You’ve Seen It on the Streets, Now Athleisure Is Taking Over the High-Fashion Runways—Gucci Included
The question is: Why? Is it designers being realistic about what their customers are actually wearing every day? Is it confusion about what to wear post-Covid, mixing WFH basics with dress-to-impress styles? Is it us oxymoronically finding a new uniform in our rejection of existing ones?
Try all of the above.
The fall 2023 runways saw an abundance of power-tailoring—Valentino’s Pierpaolo Piccioli created an entire collection around the black tie, tweaking the idea of formalwear. Anthony Vaccarello looked at Working Girl for his Saint Laurent fall lineup, which took the pinstripe out of the boardroom. As leading designers decontextualize these uniforms, we are bound to find the comfort of homogeneity elsewhere. Enter: athleisure.

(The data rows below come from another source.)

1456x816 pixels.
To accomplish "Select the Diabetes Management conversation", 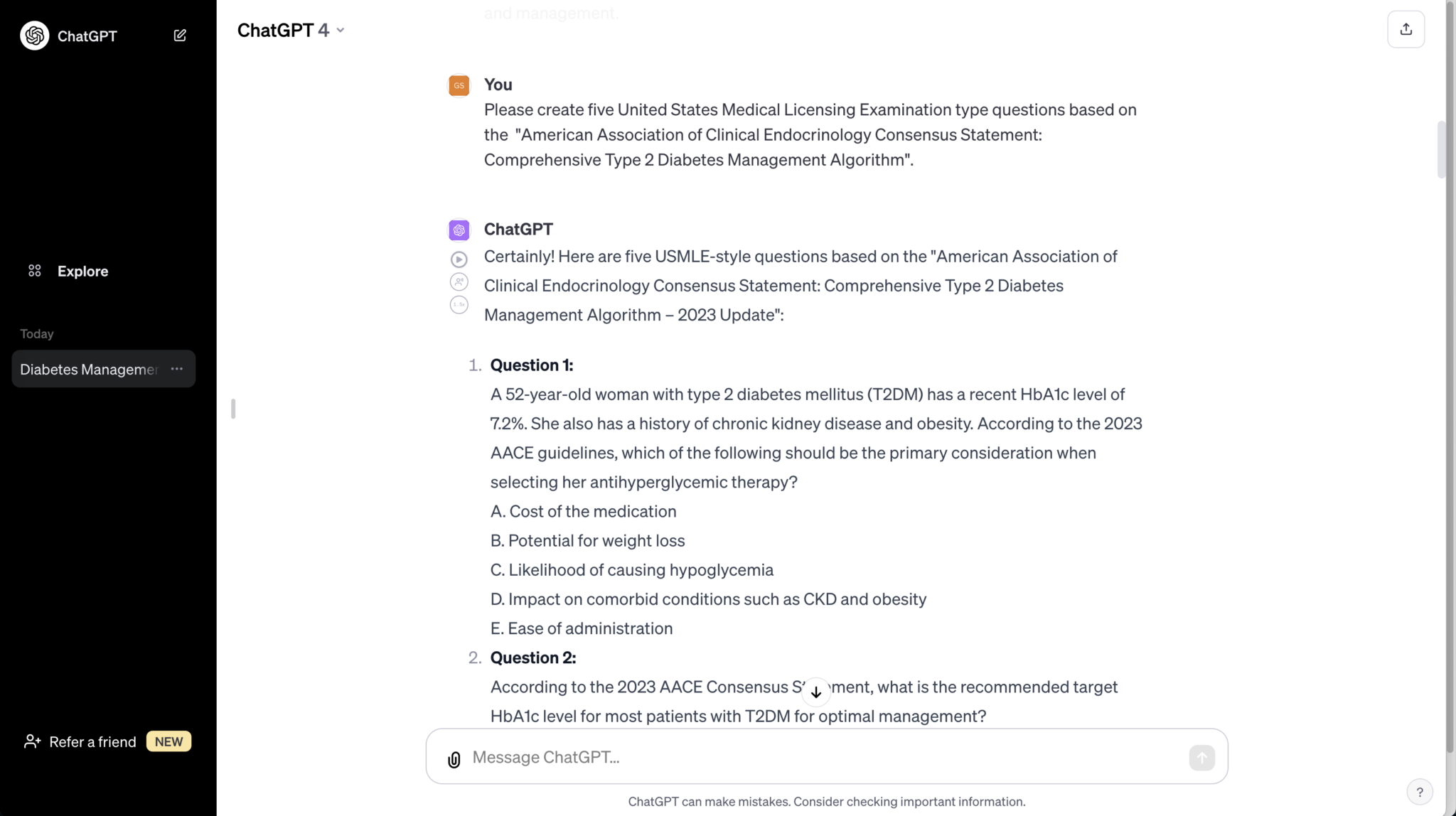I will [88, 369].
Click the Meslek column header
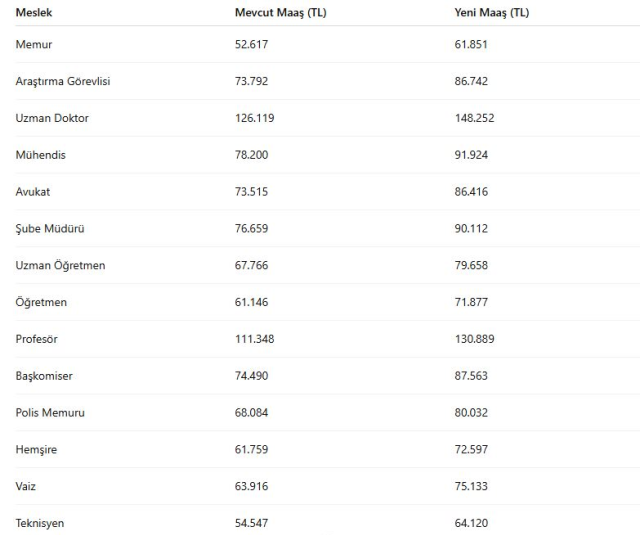Viewport: 640px width, 535px height. pos(34,12)
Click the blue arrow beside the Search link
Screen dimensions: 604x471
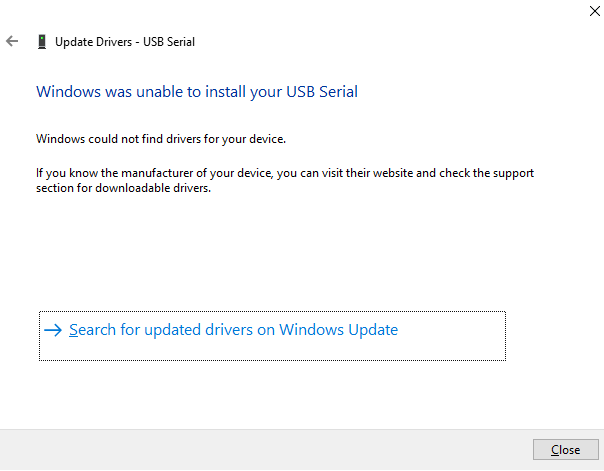coord(53,330)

But as the pandemic put the final nail on the coffin of blazers, ties, and pencil skirts (or slacks) as our only options for work attire, it created confusion as to what we are supposed to wear and where. It’s no wonder that folks are dressing in activewear to grab lunch or drinks on a weekend, to shop, or to simply exist outside. If our casualwear—jeans, cargos, denim jackets, and simple button downs—is now our work attire, what else would we wear to dress casually? Turns out Jonathan Anderson had the right idea when he sent heather-gray long-johns paired with a wrinkled shirt down his fall 2023 Loewe menswear runway in January. Gucci’s Prince of Wales suit—double breasted jacket and biker shorts—seems like a viable idea now.